# Spam filter bouncing authorization e-mail?



## Tratyn Runewind (Jan 19, 2002)

Hello!

(Whoo-hoo!  My first post on the shiny new boards!  )

So, I sign up for the new boards this morning, and sit back eagerly awaiting my authorization e-mail.  For the first few empty checks, I figure that a rush of re-registering members is slowing the system with a bit of a bottleneck.  But after several hours pass with still no trace of it, I begin to suspect that something is seriously wrong.

So I start wading through my account provider's faq and help pages, and I discover that some recent internal reshuffling has resulted (among other things) in a change in their anti-spam policy, and that e-mails from domains without reverse DNS lookup enabled are being bounced.  This seems to be a one-size-fits-all policy, with no way for individual users to waive it for their own accounts.  Well, the account was free - and worth every penny.  Unable to post here to discuss the problem with the mods, and suspecting that any e-mails they send me would just be bounced also, I go ahead and start looking around for a new e-mail account.

After obtaining a new account, I enter it into my user profile, and get an authorization e-mail almost instantly (Yes, moderators, it's still good old me).  And while I'm very happy so far with my new account, I am still wondering A) whether that anti-spam filter really was the actual cause of my problem, B) whether anyone else has had similar difficulties, and C) whether there might be any effective solution to the problem less drastic than getting a new e-mail address.  

Does anyone out there have any ideas on this one?


----------



## WizarDru (Jan 20, 2002)

*Same thing happened to me*

After I saw this thread, I changed my e-mail to my ISP, not my personal domain, and got the authorization e-mail instantly.


Annoying, but it seems to have worked.  We'll know if I can actually see this post.

I was starting to get REALLY frustrated.  I sure hope these new boards show off some really cool features soon, for all the trouble they seem to be causing.


----------



## Tratyn Runewind (Jan 20, 2002)

Hi again!

Well, it's nice in an odd way to know that it's not just me having this problem.  And I'm certainly glad that someone got some use out of my posting.  I'm guessing that Dalan's problem, which he mentions in this thread, might be something similar.  It's comforting to know that the mods are willing to walk the extra mile with those who don't want to abandon their current e-mail accounts.

There do seem to be some interesting, and potentially useful and fun, changes to the new boards.  Heck, just this "Preview Reply" button will be a boon to me in catching mistyped or forgotten vBcode tags.  And while an inability to communicate with the mods about the problem was frustrating to me too, it does seem to me to be a bit unfair to blame it on the new boards.  They are, after all, sending the e-mails promptly; it appears to be inflexible filtering policies that are bouncing them back.  

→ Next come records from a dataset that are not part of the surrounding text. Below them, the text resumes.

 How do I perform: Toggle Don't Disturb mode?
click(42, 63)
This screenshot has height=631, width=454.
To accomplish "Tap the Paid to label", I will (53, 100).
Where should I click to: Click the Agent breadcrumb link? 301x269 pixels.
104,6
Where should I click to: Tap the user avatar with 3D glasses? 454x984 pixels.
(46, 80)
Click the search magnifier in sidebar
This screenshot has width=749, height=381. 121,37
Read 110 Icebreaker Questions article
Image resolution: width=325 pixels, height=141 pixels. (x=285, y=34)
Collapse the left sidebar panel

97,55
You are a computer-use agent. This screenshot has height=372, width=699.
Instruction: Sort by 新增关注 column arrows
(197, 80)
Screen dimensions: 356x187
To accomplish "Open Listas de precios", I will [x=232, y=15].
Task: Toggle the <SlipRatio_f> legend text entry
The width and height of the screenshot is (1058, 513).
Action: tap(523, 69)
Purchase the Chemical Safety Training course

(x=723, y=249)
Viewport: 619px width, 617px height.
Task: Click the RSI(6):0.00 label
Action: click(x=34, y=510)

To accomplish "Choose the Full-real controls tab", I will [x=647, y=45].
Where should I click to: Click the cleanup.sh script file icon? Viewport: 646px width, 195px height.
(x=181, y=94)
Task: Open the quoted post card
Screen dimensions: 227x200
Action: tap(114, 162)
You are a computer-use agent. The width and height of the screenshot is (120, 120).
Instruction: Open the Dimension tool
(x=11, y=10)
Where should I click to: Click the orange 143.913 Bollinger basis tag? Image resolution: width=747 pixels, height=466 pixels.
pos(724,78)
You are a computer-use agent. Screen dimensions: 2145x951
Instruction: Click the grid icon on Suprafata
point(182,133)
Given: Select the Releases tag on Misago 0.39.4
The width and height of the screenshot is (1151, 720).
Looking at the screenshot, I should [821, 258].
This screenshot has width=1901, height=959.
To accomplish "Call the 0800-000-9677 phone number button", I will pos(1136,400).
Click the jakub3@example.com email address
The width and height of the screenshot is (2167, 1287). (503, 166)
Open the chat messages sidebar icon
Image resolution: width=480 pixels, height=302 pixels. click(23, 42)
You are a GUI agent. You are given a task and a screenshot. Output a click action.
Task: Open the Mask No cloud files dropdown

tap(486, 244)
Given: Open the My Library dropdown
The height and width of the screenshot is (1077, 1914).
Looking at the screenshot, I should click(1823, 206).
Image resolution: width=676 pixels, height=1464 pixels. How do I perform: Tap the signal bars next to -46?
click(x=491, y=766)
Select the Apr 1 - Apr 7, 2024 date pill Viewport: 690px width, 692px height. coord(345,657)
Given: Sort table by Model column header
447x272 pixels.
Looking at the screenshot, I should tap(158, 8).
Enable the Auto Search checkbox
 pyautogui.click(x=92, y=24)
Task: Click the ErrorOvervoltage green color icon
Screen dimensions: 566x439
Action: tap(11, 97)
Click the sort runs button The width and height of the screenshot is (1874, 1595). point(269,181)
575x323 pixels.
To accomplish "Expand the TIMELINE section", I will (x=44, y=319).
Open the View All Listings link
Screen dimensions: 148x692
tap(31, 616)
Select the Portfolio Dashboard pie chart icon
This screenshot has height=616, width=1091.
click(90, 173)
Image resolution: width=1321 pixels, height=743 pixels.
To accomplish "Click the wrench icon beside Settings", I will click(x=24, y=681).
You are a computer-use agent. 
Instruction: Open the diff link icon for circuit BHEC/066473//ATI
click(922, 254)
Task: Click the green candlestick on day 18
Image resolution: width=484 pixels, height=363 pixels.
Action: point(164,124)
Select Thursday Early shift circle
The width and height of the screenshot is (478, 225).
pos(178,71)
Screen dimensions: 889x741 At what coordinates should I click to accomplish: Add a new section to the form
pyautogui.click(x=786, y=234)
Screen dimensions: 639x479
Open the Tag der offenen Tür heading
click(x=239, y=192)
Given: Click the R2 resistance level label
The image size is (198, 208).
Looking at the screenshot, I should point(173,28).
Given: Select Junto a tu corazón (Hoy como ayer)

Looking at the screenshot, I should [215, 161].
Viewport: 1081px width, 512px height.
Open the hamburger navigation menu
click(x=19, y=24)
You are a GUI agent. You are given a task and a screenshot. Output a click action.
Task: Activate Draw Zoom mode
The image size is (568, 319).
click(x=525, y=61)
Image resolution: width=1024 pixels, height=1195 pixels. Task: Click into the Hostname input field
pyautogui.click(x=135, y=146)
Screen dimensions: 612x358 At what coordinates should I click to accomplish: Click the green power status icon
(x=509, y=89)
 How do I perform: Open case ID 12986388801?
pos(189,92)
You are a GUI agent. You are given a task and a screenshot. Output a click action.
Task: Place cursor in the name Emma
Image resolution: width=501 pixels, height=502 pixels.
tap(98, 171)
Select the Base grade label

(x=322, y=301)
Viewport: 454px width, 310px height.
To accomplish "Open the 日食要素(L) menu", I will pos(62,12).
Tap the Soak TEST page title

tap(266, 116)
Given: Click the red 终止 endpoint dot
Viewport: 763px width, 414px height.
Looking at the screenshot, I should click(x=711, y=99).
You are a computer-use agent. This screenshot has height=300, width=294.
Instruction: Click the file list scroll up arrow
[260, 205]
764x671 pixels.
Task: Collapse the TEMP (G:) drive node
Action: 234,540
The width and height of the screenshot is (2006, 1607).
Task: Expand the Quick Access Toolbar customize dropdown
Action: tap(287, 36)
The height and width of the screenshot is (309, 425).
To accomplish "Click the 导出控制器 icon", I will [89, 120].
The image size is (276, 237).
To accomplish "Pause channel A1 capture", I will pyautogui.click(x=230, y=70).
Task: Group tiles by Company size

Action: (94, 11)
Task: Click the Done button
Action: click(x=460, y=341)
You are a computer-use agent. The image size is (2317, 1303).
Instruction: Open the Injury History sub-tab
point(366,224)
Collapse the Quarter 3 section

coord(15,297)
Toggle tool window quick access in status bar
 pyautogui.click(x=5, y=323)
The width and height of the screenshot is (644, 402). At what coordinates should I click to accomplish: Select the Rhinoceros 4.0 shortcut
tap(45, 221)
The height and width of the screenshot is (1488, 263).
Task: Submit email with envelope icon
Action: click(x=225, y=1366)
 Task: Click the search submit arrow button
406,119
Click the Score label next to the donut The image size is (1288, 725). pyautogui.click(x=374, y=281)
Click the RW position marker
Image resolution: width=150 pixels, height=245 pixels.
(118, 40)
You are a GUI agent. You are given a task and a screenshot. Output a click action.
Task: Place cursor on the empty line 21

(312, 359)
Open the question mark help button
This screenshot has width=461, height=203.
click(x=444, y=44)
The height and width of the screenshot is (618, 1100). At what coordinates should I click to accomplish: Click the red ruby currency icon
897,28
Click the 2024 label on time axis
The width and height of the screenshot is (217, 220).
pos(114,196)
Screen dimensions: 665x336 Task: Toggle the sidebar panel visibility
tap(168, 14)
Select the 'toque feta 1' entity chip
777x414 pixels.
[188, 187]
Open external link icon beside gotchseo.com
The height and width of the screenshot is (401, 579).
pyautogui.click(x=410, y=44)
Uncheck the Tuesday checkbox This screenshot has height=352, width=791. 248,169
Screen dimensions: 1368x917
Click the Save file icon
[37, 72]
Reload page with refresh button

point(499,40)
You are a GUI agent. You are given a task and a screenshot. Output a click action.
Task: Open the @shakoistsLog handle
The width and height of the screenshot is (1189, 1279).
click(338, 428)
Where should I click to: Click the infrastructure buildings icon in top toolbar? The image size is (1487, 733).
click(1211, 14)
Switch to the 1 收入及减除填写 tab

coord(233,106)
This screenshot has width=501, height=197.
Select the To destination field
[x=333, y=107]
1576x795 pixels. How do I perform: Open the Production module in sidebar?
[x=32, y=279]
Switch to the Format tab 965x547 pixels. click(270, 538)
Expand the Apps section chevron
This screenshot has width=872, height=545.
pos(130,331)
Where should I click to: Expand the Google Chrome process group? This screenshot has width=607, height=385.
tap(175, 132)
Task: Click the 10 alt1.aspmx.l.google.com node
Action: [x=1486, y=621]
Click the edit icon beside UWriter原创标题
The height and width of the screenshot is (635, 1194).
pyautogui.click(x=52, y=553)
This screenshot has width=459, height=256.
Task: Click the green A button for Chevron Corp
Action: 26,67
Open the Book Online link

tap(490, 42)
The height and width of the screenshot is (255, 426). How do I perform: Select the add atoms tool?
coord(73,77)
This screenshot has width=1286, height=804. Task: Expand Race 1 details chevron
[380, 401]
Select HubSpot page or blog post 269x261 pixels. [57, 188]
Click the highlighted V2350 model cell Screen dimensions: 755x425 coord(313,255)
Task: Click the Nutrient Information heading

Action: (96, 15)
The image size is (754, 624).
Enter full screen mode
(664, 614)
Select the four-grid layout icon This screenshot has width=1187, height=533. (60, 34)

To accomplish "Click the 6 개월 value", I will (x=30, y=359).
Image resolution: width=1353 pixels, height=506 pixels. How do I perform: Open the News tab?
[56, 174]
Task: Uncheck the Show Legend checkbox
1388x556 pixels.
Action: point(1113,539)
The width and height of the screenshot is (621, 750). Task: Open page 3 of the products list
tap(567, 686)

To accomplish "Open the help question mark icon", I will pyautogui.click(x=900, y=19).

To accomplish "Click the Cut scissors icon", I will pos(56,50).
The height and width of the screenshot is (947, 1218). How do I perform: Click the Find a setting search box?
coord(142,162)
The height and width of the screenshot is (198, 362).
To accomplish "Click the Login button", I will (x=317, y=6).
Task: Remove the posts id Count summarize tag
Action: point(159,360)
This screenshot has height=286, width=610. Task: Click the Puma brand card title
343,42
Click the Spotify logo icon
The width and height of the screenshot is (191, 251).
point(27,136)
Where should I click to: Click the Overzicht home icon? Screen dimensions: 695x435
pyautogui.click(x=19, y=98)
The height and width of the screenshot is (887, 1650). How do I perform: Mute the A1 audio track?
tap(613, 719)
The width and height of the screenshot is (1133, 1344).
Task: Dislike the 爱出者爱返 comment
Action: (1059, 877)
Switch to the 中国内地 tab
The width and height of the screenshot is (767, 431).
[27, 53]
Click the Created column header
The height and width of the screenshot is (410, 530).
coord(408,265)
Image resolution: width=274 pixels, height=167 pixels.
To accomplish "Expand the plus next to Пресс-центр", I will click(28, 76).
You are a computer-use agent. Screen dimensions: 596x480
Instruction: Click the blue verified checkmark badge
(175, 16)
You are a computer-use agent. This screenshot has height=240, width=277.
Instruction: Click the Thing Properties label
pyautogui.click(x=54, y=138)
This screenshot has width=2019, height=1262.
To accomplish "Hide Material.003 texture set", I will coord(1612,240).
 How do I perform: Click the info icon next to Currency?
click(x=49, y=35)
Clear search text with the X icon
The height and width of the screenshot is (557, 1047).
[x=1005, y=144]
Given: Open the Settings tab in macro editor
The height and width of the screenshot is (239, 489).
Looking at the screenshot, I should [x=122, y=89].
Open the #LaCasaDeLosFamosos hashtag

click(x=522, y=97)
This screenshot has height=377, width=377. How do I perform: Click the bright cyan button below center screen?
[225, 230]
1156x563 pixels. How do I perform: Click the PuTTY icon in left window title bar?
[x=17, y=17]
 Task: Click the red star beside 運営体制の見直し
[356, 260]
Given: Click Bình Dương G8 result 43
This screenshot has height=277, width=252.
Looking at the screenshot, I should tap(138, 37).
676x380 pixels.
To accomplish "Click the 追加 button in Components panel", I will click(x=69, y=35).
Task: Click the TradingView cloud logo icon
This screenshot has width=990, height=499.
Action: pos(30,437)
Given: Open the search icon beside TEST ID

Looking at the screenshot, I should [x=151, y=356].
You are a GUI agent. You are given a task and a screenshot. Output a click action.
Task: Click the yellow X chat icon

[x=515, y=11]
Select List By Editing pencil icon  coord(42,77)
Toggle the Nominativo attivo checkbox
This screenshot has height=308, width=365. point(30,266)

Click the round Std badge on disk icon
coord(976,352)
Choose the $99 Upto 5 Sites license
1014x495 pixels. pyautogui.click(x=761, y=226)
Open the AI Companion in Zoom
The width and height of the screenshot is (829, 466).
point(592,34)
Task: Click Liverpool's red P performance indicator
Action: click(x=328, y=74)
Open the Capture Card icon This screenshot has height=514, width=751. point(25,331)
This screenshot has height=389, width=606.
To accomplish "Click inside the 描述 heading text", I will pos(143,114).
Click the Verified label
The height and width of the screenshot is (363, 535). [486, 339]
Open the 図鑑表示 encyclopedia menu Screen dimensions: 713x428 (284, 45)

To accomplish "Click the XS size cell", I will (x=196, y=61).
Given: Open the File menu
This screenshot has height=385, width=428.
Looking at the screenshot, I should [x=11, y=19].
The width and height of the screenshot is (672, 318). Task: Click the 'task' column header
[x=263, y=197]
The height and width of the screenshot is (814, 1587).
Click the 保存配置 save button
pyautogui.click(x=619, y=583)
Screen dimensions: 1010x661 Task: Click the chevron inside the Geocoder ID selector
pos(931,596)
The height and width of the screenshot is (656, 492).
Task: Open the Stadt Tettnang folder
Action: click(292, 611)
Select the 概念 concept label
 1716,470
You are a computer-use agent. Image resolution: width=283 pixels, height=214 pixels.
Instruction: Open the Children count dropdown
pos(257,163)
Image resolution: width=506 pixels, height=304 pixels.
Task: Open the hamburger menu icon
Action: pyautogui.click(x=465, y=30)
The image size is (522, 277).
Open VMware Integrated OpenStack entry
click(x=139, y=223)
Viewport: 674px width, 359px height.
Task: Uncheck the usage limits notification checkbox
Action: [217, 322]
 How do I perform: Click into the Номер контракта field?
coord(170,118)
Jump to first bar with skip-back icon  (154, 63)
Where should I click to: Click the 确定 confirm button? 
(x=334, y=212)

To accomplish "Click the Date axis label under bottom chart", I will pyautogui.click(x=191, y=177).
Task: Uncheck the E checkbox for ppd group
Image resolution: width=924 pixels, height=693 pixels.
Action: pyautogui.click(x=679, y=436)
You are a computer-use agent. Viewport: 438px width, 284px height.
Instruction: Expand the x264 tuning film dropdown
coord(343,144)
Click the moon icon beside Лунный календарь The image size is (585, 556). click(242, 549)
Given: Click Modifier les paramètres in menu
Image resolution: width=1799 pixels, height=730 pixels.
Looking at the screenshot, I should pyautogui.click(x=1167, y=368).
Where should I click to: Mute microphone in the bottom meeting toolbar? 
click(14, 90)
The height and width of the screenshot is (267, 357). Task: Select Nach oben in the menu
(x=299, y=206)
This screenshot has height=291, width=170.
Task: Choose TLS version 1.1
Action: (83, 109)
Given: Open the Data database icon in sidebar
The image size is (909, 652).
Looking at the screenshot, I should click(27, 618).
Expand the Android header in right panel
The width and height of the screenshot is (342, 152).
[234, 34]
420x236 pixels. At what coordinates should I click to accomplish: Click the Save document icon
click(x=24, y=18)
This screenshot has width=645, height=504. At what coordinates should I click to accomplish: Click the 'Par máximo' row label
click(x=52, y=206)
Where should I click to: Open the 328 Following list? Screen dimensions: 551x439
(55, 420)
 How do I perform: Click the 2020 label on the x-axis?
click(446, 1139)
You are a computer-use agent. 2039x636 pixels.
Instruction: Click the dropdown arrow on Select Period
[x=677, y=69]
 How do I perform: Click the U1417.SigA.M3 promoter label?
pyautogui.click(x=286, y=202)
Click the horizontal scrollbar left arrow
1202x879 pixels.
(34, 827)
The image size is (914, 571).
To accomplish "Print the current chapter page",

So if your e-mails are failing to show, you might want to see if your account's spam filters are more configurable than my old one was.  With luck, all it will take will be a few mouse clicks to be up and posting!


----------



## Morrus (Jan 20, 2002)

A few people do seem to be having this problem; unfortunately there's nothing that can be done at this end to solve it.  You'll need to either turn off/configure your spam filters (as if a messagage from here could ever be considered spam!) or, if that's not possible, use a different email address.

I've started towork through the list of people who sent me "Help!" emails, but it could take a while.  If you happen to be near the bottom of the list, then I apologise for the delay.


----------



## WizarDru (Jan 20, 2002)

No Problem.  Now that we know what the issue is, we've used our alternate e-mail addresses, and we're OK.  The real problem was that we couldn't post that we were having a problem, and since I don't control my e-mail host, I didn't even know it was happening.


Thanks.


----------



## Tratyn Runewind (Jan 21, 2002)

Hi again!

Yes, as WizarDru said, everything's copacetic here at my end now.  I'm actually happier with my new account than my old, so as the Gaffer says, "all's well as turns out better."  And speaking of nice new features, it looks like the admins can now turn any thread into an "Announcement" that stays at the top of the display.  Seems like a handy tool for keeping useful news visible.

And, as WizarDru also said, thanks.  Getting a new software package up and running properly can take a lot of fine-tuning; but this spam filter thing is a headache that's not really under the mods' control.


----------